Lower-precision GPU storage is explicit rather than an implicit cast. Setting
dtype: "float16" casts both the cuVS dataset and every query to float16 for
brute-force or CAGRA; mixed query/index dtypes are not used. This is a storage
cast, not per-vector quantization, and must be reported with Recall@K against
the default float32 path. Native-compatible int8 still requires a separate
design because OpenViking uses a per-vector scale that cuVS brute-force does
not accept directly. CAGRA int8 or PQ compression must likewise be evaluated
as approximate modes with an explicit recall/latency/memory frontier.

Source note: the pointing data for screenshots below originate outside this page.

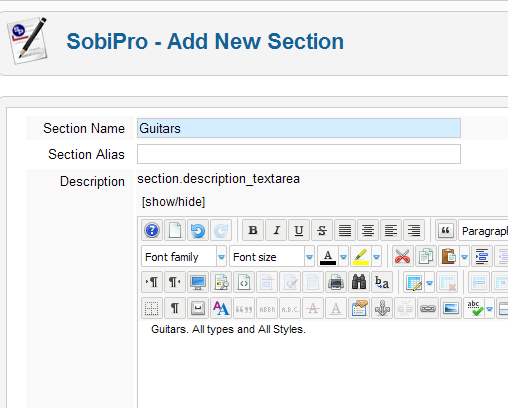Toggle underline formatting

coord(299,230)
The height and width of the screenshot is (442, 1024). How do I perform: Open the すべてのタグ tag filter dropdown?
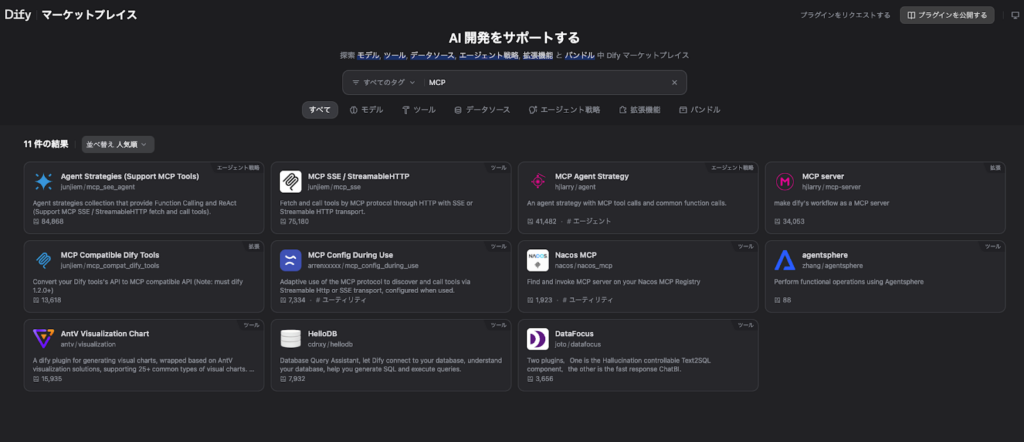(384, 82)
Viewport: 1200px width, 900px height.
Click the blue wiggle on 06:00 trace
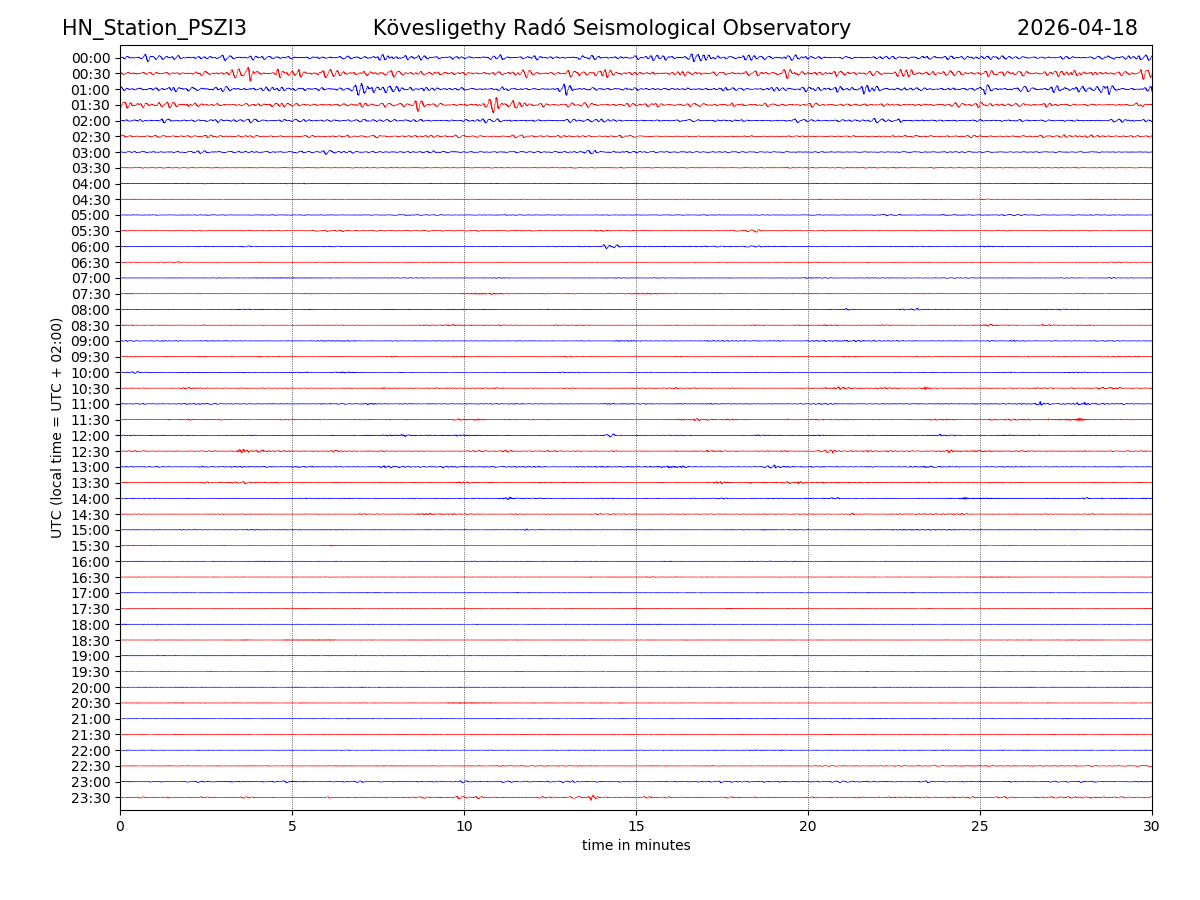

The integration uses immutable GPU snapshots. Warmed searches use per-thread
cuVS resources/CUDA streams, while mutation and snapshot commit use a
cross-backend writer lock. Host-side filter and snapshot work can proceed in
parallel, but max_concurrent_gpu_searches defaults to 1 because concurrent
single-query brute-force kernels can contend for memory bandwidth and reduce
throughput. Increase it only after measuring the target GPU and workload. By
default, the first query after an upsert or delete rebuilds synchronously;
optional background rebuild changes dirty queries to native fallback until the
new snapshot is ready. On each rebuild it registers the cuVS label order with
the native engine once.
The first use of a scalar or URI filter then reuses OpenViking's native
scalar/path index and projects its bitmap into cuVS row order; it does not scan
all host-side records in Python. filter_cache_size retains the resulting
device bitsets and routing decisions and invalidates them on mutation. In auto
mode, candidate-count preflight runs before the cuVS search path.
Different unseen filters can use the native engine's shared-read path in
parallel, while cached native routing decisions go directly to the native
index. A record-generation check prevents a result computed across a mutation
from entering the route cache.
Sparse/hybrid queries fall back to OpenViking's native local index when
fallback_to_native is enabled. The canonical vectors remain in the local
store and repopulate cuVS after restart.
The [ctk] CuPy extra installs the CUDA toolkit headers required by the cuVS
Python interop path, even when the host provides a CUDA driver but no toolkit.
After installation, run python examples/cuvs_smoke.py for an exact
GPU-backed write and filtered-search check, or
python examples/cuvs_smoke.py --algorithm cagra to exercise the graph index.
Add --dtype float16 to either command to validate the lower-precision path.
Neither command requires an embedding or VLM service.